(Item position entries)
┄┄┄┄┄┄┄┄┄┄┄┄┄┄┄┄┄┄┄┄

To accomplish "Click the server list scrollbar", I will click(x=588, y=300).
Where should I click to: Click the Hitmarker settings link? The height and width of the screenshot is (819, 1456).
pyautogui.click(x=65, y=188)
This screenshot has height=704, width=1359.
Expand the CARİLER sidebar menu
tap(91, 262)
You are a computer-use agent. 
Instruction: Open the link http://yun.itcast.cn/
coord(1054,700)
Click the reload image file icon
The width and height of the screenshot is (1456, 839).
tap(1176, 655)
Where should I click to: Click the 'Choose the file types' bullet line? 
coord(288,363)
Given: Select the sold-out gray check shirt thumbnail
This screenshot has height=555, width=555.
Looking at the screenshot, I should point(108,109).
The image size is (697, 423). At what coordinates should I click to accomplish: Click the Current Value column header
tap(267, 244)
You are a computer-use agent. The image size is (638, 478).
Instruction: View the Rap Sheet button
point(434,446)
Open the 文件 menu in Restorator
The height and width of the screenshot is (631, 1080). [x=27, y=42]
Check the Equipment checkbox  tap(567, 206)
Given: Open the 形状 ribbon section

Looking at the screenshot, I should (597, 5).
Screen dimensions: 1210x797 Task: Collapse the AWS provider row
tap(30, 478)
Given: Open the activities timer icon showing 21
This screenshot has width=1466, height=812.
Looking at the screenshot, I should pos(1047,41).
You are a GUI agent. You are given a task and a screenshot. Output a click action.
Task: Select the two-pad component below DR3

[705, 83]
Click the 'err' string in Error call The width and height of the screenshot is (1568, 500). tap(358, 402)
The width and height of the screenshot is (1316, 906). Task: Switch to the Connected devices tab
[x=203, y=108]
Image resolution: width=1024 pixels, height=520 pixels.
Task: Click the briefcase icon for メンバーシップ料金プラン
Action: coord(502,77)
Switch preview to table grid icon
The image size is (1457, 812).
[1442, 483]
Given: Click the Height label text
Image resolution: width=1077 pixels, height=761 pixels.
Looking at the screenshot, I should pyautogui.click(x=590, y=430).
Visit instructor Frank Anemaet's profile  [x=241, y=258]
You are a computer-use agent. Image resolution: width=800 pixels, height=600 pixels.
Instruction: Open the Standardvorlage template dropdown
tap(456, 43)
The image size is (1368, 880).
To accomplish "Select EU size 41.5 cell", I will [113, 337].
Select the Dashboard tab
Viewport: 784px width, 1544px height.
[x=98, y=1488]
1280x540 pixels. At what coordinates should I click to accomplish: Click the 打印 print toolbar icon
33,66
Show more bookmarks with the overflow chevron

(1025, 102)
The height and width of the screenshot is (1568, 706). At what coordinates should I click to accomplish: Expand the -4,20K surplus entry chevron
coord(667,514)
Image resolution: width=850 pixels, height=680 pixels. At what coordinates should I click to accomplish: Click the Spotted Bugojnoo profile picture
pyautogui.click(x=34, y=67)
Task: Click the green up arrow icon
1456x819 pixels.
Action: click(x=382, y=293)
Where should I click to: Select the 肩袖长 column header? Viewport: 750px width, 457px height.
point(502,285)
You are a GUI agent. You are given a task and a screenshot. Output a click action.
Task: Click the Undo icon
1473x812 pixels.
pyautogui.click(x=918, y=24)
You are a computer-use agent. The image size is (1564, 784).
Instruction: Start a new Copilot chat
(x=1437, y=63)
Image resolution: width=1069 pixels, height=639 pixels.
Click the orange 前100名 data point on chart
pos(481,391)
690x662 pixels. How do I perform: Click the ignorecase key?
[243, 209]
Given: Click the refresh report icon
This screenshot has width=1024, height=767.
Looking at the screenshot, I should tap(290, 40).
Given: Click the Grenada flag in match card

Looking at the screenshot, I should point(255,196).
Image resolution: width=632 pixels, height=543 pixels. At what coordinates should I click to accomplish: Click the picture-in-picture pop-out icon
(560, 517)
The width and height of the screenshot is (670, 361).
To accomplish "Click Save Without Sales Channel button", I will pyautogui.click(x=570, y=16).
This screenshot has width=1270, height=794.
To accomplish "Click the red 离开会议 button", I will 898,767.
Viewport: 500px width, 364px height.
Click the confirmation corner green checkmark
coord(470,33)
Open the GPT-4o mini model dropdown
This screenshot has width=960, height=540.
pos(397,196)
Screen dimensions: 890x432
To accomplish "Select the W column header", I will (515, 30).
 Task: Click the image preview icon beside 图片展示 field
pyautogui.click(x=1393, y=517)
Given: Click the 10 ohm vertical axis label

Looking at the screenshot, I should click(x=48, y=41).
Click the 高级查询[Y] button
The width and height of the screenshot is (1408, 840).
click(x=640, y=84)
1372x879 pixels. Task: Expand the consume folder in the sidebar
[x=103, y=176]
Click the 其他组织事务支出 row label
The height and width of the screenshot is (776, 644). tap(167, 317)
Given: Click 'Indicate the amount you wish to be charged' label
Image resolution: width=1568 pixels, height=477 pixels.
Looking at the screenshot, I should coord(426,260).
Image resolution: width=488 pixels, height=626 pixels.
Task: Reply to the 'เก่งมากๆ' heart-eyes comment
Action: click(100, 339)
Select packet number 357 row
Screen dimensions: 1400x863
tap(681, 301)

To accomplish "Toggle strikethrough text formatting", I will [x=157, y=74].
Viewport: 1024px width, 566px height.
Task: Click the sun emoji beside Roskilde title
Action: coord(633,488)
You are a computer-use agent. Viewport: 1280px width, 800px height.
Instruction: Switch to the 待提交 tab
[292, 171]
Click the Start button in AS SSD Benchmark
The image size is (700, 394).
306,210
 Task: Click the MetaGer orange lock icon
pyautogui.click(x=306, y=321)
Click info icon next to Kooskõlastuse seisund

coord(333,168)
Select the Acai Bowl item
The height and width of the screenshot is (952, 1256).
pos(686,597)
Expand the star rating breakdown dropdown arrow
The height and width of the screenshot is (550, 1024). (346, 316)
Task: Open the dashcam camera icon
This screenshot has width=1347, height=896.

┄┄┄┄┄┄┄┄┄┄┄┄┄┄┄┄┄┄┄┄

→ Work instructions: Put the stretch of the material from the line containing "Task: Click the image" through the line containing "The height and width of the screenshot is (776, 644)." into a numbered list, leaving out any blank lines.

→ Result below:
1.  Task: Click the image preview icon beside 图片展示 field
2. pyautogui.click(x=1393, y=517)
3. Given: Click the 10 ohm vertical axis label
4. Looking at the screenshot, I should click(x=48, y=41).
5. Click the 高级查询[Y] button
6. The width and height of the screenshot is (1408, 840).
7. click(x=640, y=84)
8. 1372x879 pixels. Task: Expand the consume folder in the sidebar
9. [x=103, y=176]
10. Click the 其他组织事务支出 row label
11. The height and width of the screenshot is (776, 644). tap(167, 317)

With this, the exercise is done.